### Source material
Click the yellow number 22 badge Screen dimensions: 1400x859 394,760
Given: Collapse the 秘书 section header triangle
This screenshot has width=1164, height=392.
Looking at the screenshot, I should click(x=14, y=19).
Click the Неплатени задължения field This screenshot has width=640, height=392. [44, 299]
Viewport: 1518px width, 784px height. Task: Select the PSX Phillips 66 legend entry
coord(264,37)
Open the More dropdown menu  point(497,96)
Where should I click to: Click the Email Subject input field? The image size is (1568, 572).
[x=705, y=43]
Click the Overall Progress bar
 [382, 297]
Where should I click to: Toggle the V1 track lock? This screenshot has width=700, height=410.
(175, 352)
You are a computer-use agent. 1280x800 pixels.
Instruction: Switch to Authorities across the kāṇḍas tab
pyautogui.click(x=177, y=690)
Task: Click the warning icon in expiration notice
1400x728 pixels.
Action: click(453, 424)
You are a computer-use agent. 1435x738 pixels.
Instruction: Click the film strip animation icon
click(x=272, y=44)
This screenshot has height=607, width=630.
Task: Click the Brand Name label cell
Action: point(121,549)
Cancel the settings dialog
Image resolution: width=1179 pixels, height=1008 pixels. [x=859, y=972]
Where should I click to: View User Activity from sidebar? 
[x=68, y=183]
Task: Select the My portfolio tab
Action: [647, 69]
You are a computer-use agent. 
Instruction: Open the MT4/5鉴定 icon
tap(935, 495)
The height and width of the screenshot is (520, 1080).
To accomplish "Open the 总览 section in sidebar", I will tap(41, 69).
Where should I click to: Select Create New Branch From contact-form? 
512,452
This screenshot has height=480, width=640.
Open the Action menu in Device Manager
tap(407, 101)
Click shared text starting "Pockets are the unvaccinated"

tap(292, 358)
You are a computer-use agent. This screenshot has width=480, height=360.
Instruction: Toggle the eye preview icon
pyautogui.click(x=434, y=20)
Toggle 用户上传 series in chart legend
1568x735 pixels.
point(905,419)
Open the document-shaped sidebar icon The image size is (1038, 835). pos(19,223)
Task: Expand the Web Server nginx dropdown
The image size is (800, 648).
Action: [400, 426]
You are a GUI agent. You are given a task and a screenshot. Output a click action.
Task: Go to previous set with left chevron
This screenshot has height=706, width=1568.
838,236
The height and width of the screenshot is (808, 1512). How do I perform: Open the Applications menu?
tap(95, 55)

### Work order
Copy out the records above exactly.

### Output for this task
Click the yellow number 22 badge Screen dimensions: 1400x859 394,760
Given: Collapse the 秘书 section header triangle
This screenshot has width=1164, height=392.
Looking at the screenshot, I should click(x=14, y=19).
Click the Неплатени задължения field This screenshot has width=640, height=392. [44, 299]
Viewport: 1518px width, 784px height. Task: Select the PSX Phillips 66 legend entry
coord(264,37)
Open the More dropdown menu  point(497,96)
Where should I click to: Click the Email Subject input field? The image size is (1568, 572).
[x=705, y=43]
Click the Overall Progress bar
 [382, 297]
Where should I click to: Toggle the V1 track lock? This screenshot has width=700, height=410.
(175, 352)
You are a computer-use agent. 1280x800 pixels.
Instruction: Switch to Authorities across the kāṇḍas tab
pyautogui.click(x=177, y=690)
Task: Click the warning icon in expiration notice
1400x728 pixels.
Action: click(453, 424)
You are a computer-use agent. 1435x738 pixels.
Instruction: Click the film strip animation icon
click(x=272, y=44)
This screenshot has height=607, width=630.
Task: Click the Brand Name label cell
Action: point(121,549)
Cancel the settings dialog
Image resolution: width=1179 pixels, height=1008 pixels. [x=859, y=972]
Where should I click to: View User Activity from sidebar? 
[x=68, y=183]
Task: Select the My portfolio tab
Action: [647, 69]
You are a computer-use agent. 
Instruction: Open the MT4/5鉴定 icon
tap(935, 495)
The height and width of the screenshot is (520, 1080).
To accomplish "Open the 总览 section in sidebar", I will tap(41, 69).
Where should I click to: Select Create New Branch From contact-form? 
512,452
This screenshot has height=480, width=640.
Open the Action menu in Device Manager
tap(407, 101)
Click shared text starting "Pockets are the unvaccinated"

tap(292, 358)
You are a computer-use agent. This screenshot has width=480, height=360.
Instruction: Toggle the eye preview icon
pyautogui.click(x=434, y=20)
Toggle 用户上传 series in chart legend
1568x735 pixels.
point(905,419)
Open the document-shaped sidebar icon The image size is (1038, 835). pos(19,223)
Task: Expand the Web Server nginx dropdown
The image size is (800, 648).
Action: [400, 426]
You are a GUI agent. You are given a task and a screenshot. Output a click action.
Task: Go to previous set with left chevron
This screenshot has height=706, width=1568.
838,236
The height and width of the screenshot is (808, 1512). How do I perform: Open the Applications menu?
tap(95, 55)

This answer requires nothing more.